Wiebke Warneck, Senior Legal Advisor of the European Trade Union Confederation (ETUC), welcomed the Commission proposal as an important step towards the further implementation of the “European Pillar of Social Rights”. In particular, she regarded the planned extension of the scope of the directive to atypical and precarious employees important, as well as the deletion of the two-month deadline to submit the (minimum) information requirements by employers as progress. However, Warneck identified a significant need for improvement in respect of minimum labour law standards: For example, so-called zero-hour contracts had to be banned throughout the EU. She also recognised a need for improvement with regard to the liability issue concerning jobs in the platform economy. With regard to working hours, the establishment of a non-regression clause should help to prevent any deterioration. Warneck appealed to the policy makers to finalise the Directive as soon as possible; definitely before the end of the legislative period in May 2019.
In contrast, the present representatives of Business Europe and the Austrian Federal Economic Chamber regarded the proposal as going too far. Nils Trampe (Business Europe) criticised the lack of practical relevance: for example, the cancellation of the two-month information period after taking up a job would contradict the usual procedure to renegotiate contracts during the first working weeks. The Directive would predominantly concern European skilled workers, which is why the migration or outsourcing by companies with a high need for skilled workers might be on the cards.
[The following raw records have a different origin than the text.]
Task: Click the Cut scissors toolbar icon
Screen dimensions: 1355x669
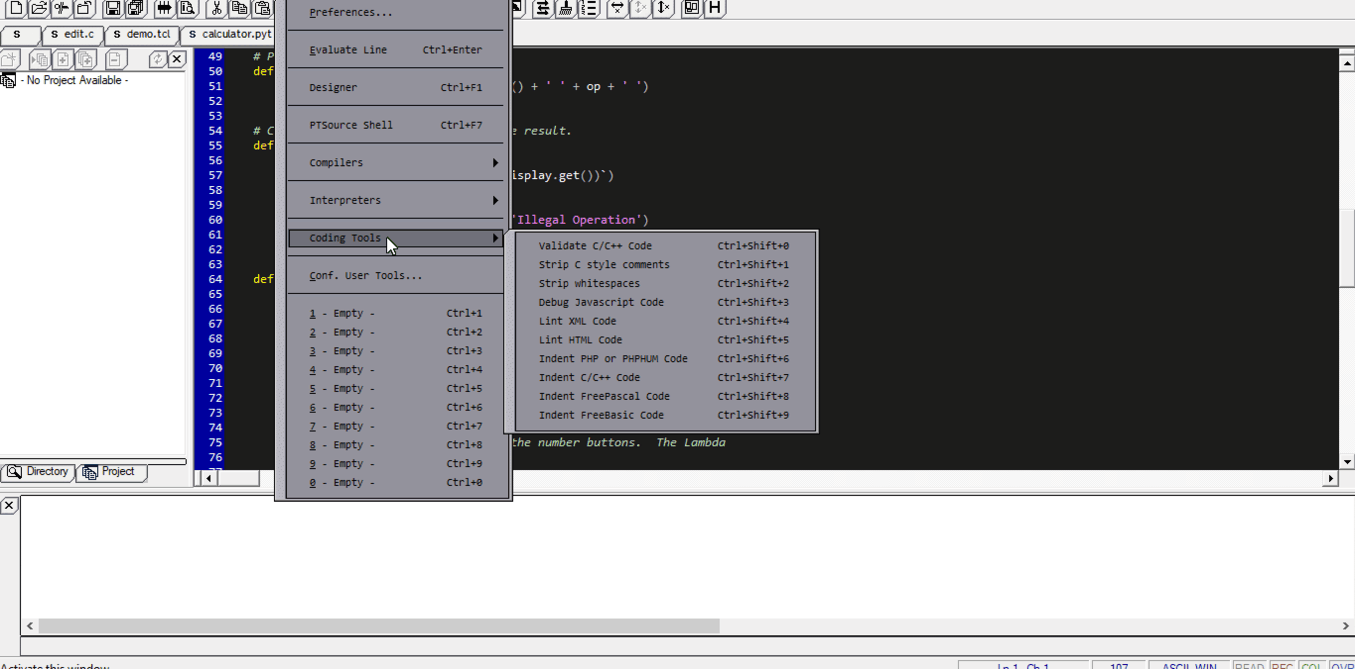Action: coord(216,9)
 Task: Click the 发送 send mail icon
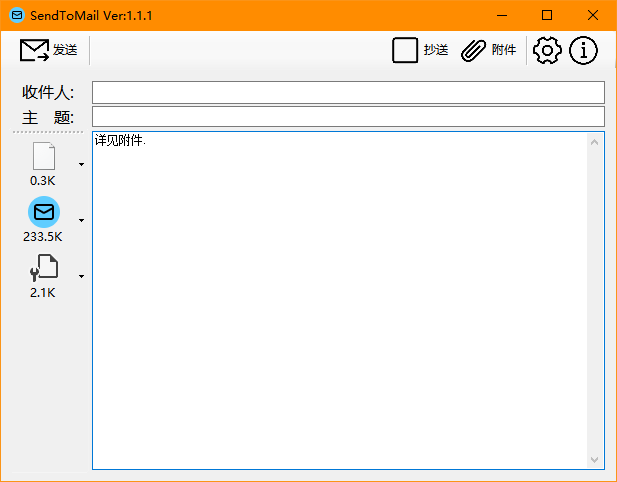tap(35, 50)
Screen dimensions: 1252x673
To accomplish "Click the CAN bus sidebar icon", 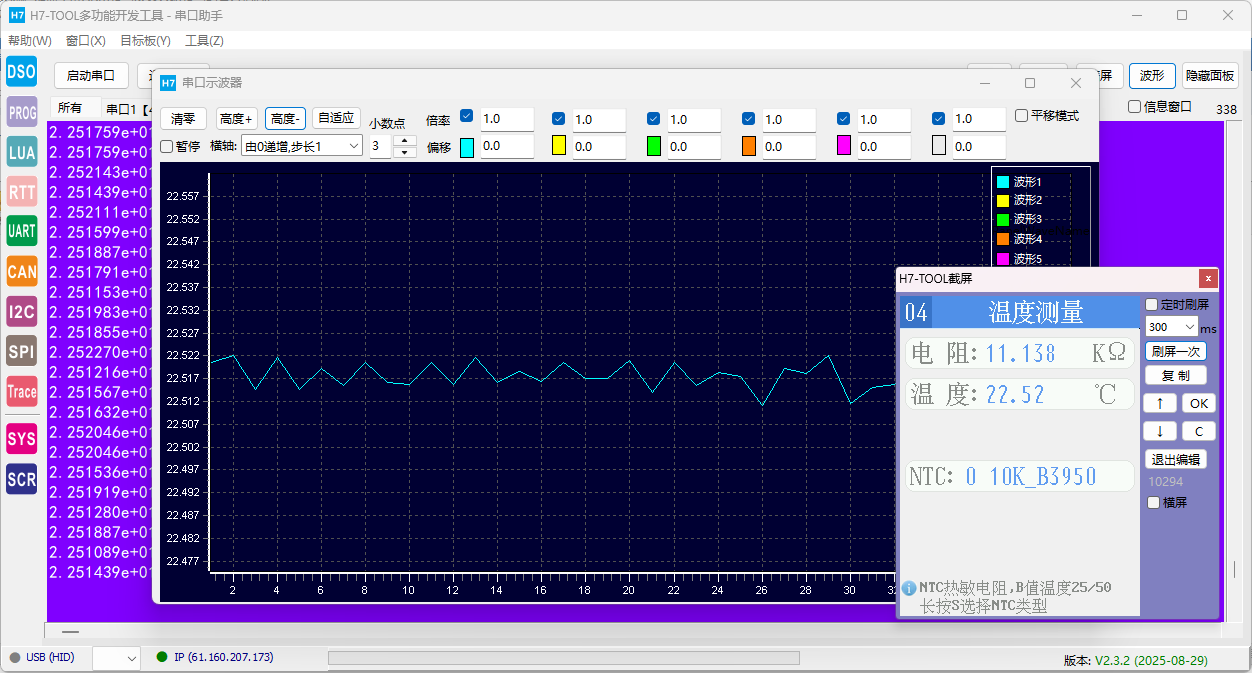I will (22, 271).
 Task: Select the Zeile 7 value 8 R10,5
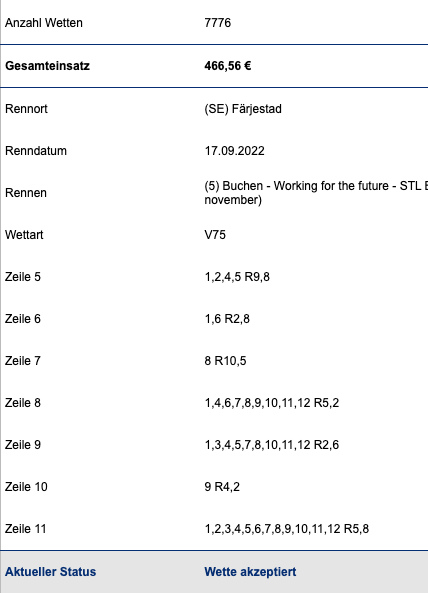coord(225,361)
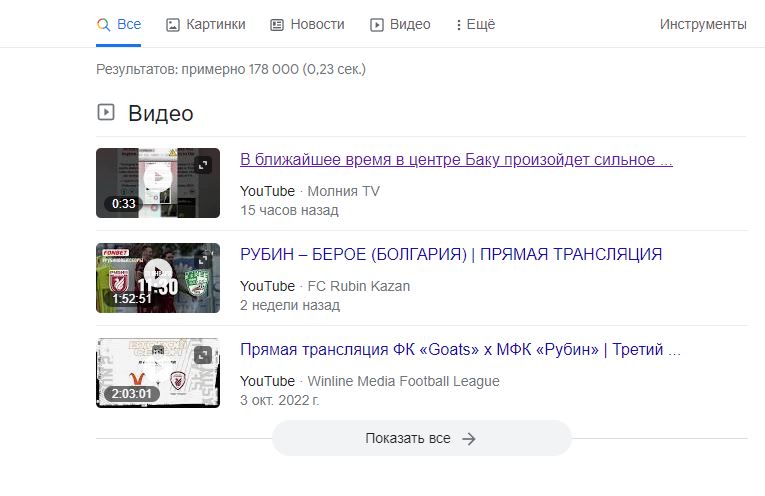Screen dimensions: 765x496
Task: Open the Прямая трансляция ФК «Goats» link
Action: [460, 350]
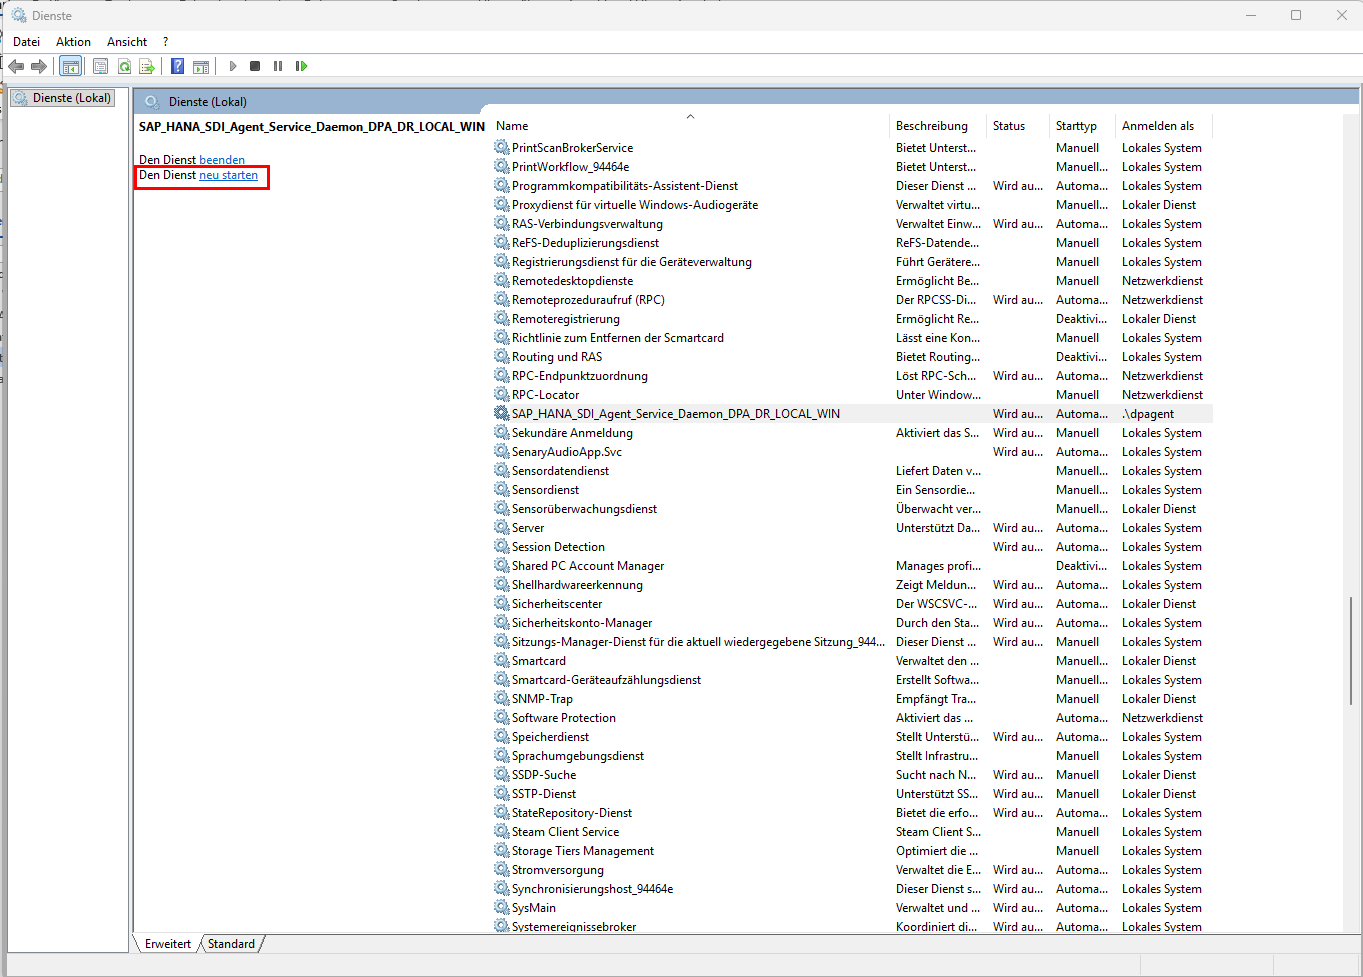Pause the service using the toolbar pause icon

(x=278, y=66)
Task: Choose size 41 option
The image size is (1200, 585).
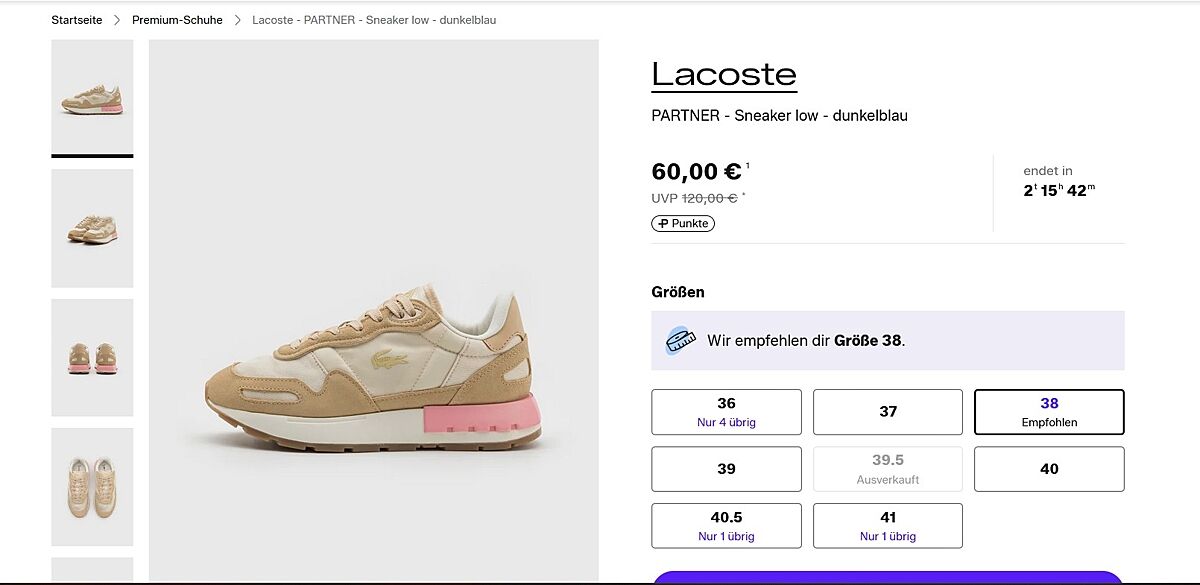Action: 888,526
Rudolf Gleißner of the Austrian Federal Economic Chamber (WKÖ) recognised serious legal deficiencies in the Directive proposal: the provided for wide definition of worker at EU level would mean a massive intervention in national law, with inestimable consequences; for example, in the case when national and supranational definitions of worker “collide”.
On the part of MEPs - within the framework of the hearing - a majority of the speakers came out in favour of resharpening the Commission proposal. Agnes Jongerius (S&D) for example - looking at the criticism by the economic side - pointed out that the wide definition of the term worker in the Directive proposal would already be in accordance with the current jurisprudence of the European Court of Justice (ECJ). Thomas Mann (EPP) demanded - within the meaning of the Pillar of Social Rights - to create a European “minimum corridor” for working conditions. He regarded dismissal protection as the most important point of the Directive. However, Enrique Calvet Chambon, EP rapporteur and member of the ALDE faction, also emphasised the difficulties in writing the EP opinion on the Directive, as there – in his point of view – there was a broad spectrum of positions.
Position of the Chamber of Labour
Just like the European Trade Union Confederation, the Chamber of Labour also welcomes the expansion of information requirements, the definition or worker, which also covers jobs, which so far have not been included in the Written Statement Directive, fewer exceptions from the scope of application as well as improved legal enforcement mechanisms.
Nevertheless from AK's point of view, the provided for level of protection for employees is overall not ambitious enough. For example, a maximum duration of a probationary period of six months is far too high. The minimum standard for free further training only refers to employers in respect of the obligatory sector of further training. And an entitlement to receive a reply to the request of another form of employment can hardly be regarded as a strong social right. In addition, the regulations for the minimum planning capability of work in its current form would restrict the admissibility of work on call - including so-called zero-hour contracts; however, it would implicitly legitimise these at European level. What is really needed is a general EU-wide ban of work on demand.